## ASSIGNMENT
Look below for the line holding "Where should I click to: Check" and the line holding "Given: Open the Подробнее". Transcribe exactly those lines and all lines between them, nothing more.

[Records contained in a dataset]
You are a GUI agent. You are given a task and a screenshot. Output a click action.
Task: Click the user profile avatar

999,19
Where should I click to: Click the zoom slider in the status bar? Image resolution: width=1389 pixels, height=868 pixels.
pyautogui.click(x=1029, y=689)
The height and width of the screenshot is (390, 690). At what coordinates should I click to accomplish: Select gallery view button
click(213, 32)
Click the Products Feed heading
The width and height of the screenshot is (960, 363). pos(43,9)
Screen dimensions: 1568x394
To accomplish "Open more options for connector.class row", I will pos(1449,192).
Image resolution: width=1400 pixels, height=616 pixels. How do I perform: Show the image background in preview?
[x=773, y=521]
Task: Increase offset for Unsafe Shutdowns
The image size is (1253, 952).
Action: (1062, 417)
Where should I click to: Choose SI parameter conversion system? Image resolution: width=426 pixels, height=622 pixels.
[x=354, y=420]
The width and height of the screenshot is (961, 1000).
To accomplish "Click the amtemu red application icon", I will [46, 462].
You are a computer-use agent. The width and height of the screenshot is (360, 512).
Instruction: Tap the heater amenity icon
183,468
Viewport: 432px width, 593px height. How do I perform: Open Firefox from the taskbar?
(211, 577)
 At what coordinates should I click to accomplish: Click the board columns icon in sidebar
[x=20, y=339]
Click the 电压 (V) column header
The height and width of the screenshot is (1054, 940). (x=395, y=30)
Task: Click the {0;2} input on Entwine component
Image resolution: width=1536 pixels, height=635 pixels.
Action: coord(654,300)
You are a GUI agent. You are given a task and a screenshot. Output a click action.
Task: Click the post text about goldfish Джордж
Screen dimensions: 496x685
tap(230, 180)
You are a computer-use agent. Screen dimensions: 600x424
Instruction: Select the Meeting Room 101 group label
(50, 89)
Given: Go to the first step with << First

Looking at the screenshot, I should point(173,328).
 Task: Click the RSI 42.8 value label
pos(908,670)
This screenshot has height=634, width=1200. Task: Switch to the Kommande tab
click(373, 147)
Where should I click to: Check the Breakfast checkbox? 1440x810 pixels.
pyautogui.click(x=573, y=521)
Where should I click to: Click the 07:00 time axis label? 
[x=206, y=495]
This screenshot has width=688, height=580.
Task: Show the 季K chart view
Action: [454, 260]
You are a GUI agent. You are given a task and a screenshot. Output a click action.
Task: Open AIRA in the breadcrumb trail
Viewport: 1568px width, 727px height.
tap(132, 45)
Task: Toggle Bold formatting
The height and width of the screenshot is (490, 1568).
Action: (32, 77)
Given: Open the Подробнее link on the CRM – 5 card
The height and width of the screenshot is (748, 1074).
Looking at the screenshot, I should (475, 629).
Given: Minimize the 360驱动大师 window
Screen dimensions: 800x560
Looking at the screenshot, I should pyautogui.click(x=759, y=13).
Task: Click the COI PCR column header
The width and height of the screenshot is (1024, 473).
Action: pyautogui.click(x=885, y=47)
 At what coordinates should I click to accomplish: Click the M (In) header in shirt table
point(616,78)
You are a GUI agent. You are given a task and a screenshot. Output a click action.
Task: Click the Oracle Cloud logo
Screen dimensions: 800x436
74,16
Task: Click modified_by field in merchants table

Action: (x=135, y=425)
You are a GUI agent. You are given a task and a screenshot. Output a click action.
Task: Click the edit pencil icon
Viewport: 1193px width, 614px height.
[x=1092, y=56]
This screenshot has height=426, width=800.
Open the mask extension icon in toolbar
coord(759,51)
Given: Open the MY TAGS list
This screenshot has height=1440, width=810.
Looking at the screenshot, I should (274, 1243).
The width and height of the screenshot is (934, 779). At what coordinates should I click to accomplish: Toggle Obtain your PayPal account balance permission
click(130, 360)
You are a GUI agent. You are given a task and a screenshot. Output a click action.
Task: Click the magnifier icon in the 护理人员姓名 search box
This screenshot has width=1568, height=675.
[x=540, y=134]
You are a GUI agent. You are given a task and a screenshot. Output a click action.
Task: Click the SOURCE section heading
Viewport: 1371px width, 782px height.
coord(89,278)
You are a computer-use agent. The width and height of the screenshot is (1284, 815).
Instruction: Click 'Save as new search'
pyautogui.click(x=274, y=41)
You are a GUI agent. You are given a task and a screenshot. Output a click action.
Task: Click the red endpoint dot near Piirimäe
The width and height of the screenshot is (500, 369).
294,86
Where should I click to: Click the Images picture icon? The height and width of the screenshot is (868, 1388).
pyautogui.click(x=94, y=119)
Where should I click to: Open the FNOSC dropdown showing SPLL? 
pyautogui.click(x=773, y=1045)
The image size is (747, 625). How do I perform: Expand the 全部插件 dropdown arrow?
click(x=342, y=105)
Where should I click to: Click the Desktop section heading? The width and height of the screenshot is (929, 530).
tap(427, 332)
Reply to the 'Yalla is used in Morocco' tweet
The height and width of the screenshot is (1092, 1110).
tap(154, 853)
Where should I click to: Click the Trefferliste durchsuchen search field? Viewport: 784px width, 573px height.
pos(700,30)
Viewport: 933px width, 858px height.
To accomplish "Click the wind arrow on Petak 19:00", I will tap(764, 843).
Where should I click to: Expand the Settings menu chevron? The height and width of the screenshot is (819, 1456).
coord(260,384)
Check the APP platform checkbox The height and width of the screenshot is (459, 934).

## ANSWER TO THE EXERCISE
Where should I click to: Check the Breakfast checkbox? 1440x810 pixels.
pyautogui.click(x=573, y=521)
Where should I click to: Click the 07:00 time axis label? 
[x=206, y=495]
This screenshot has width=688, height=580.
Task: Show the 季K chart view
Action: [454, 260]
You are a GUI agent. You are given a task and a screenshot. Output a click action.
Task: Open AIRA in the breadcrumb trail
Viewport: 1568px width, 727px height.
tap(132, 45)
Task: Toggle Bold formatting
The height and width of the screenshot is (490, 1568).
Action: (32, 77)
Given: Open the Подробнее link on the CRM – 5 card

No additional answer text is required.